Location
- Country: Democratic Republic of the Congo
- Province: Haut-Uélé

Physical characteristics
- Mouth: Kibali River
- • coordinates: 3°17′37″N 29°25′43″E﻿ / ﻿3.29348°N 29.42869°E

Basin features
- River system: Uele River, Congo Basin

= Nzoro River =

River in Democratic Republic of the Congo

The Nzoro River (or Nzaro, Obi, Zoro) is a river in the Democratic Republic of the Congo. It is a right tributary of the Kibali River. It is used to supply hydroelectric power to the Kibali Gold Mine.

==Course==

The Nzoro River originates in the extreme northeast of the country, near where the border with South Sudan joins the border with Uganda.
It follows a meandering course in a generally west direction to its junction with the Kibali downstream from Durba.
The Köppen climate classification is Aw: Tropical savanna, wet.

==Human impact==

The Logo people and Lugbara people live in the river basin.
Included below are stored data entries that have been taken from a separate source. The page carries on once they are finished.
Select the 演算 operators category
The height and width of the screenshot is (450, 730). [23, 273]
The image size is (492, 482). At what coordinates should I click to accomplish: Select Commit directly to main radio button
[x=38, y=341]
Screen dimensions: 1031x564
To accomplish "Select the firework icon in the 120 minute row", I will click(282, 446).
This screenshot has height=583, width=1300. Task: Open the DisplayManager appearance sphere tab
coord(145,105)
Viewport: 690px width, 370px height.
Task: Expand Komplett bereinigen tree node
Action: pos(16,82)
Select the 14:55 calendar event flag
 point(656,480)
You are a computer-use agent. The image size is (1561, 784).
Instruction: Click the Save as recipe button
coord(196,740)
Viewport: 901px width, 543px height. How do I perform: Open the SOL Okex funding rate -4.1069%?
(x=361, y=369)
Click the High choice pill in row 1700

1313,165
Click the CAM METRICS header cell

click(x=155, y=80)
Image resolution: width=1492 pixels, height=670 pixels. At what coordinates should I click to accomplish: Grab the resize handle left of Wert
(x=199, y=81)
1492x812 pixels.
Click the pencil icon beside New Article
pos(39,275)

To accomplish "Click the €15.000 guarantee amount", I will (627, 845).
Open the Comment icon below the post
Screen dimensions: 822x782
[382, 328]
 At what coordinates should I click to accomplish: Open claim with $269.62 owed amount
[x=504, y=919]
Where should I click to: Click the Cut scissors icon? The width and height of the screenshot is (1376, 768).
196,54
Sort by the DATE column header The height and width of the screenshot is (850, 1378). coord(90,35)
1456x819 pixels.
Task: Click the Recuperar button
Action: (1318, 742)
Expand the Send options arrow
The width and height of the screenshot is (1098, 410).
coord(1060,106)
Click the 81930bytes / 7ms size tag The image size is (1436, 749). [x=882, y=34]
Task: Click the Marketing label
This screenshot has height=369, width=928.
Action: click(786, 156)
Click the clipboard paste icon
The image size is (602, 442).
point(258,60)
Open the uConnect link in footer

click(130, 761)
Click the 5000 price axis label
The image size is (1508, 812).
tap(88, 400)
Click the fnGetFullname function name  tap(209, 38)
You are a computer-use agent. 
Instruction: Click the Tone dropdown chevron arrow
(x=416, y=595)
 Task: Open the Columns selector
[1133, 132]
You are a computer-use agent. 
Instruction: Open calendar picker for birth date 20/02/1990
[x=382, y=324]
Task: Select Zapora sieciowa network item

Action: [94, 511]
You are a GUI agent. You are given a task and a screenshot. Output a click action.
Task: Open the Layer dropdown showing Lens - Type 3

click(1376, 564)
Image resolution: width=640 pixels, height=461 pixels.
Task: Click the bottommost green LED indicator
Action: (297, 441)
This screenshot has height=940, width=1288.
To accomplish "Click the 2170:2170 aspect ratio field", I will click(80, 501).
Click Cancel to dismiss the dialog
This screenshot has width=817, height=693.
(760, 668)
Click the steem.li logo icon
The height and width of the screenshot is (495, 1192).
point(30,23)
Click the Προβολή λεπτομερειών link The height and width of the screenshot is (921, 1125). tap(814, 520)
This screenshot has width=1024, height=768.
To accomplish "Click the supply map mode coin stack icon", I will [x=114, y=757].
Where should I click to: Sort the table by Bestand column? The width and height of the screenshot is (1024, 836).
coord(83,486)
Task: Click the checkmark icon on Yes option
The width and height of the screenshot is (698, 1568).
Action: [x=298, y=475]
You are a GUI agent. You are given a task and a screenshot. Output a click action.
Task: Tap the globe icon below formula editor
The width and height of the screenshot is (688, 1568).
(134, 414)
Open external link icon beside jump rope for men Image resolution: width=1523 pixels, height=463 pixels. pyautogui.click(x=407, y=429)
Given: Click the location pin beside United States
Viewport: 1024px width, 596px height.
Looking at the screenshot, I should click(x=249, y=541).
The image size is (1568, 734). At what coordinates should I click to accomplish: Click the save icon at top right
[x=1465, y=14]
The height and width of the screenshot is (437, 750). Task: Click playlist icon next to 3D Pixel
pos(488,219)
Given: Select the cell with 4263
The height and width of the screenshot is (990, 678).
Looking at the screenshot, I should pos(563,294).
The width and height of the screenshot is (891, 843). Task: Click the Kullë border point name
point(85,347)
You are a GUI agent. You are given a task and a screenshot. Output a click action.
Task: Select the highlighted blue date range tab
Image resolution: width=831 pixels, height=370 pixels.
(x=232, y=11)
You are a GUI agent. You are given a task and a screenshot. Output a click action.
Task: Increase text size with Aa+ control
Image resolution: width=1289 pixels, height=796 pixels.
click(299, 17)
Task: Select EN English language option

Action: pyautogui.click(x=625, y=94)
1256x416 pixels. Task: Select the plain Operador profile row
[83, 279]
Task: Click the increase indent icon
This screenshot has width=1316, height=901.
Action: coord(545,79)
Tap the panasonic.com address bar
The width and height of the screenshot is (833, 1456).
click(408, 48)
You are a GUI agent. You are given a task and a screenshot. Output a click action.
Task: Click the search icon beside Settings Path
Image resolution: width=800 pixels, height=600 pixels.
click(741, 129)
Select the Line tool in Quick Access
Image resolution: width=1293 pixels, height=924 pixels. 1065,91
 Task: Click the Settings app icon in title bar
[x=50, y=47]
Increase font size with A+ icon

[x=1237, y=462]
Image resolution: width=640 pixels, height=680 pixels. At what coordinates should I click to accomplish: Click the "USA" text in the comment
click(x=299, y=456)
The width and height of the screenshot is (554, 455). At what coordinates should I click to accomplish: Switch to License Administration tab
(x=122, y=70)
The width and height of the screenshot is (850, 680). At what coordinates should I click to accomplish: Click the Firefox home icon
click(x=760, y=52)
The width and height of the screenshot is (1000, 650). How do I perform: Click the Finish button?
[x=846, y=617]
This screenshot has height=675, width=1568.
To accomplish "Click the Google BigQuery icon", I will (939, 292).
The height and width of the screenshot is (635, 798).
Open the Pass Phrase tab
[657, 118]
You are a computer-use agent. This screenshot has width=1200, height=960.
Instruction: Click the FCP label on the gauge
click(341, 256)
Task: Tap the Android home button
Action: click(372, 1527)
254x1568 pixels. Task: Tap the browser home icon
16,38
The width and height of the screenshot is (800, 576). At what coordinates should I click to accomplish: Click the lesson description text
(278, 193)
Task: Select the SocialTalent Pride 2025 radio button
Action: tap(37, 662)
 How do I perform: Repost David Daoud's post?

In 1891 Guillaume Van Kerkhoven, Pierre Ponthier and Jules Milz travelled from Bumba up the Itimbiri and Likati, rivers, then overland to the Uele River in the region of Djabir. They then explored the Kibali and the Zoro.
They reached the Nile, but had to retreat to the Dungu region when they were attacked by Mahdists.

The Kibali Gold Mine, operated by Randgold, started operations in 2009.
The company installed a 20 MW hydroelectric power plant on the Nzoro River, and planned to install three more.
The power plants are on cataracts and provide run-of-the-river hydroelectricity, avoiding the need for dams.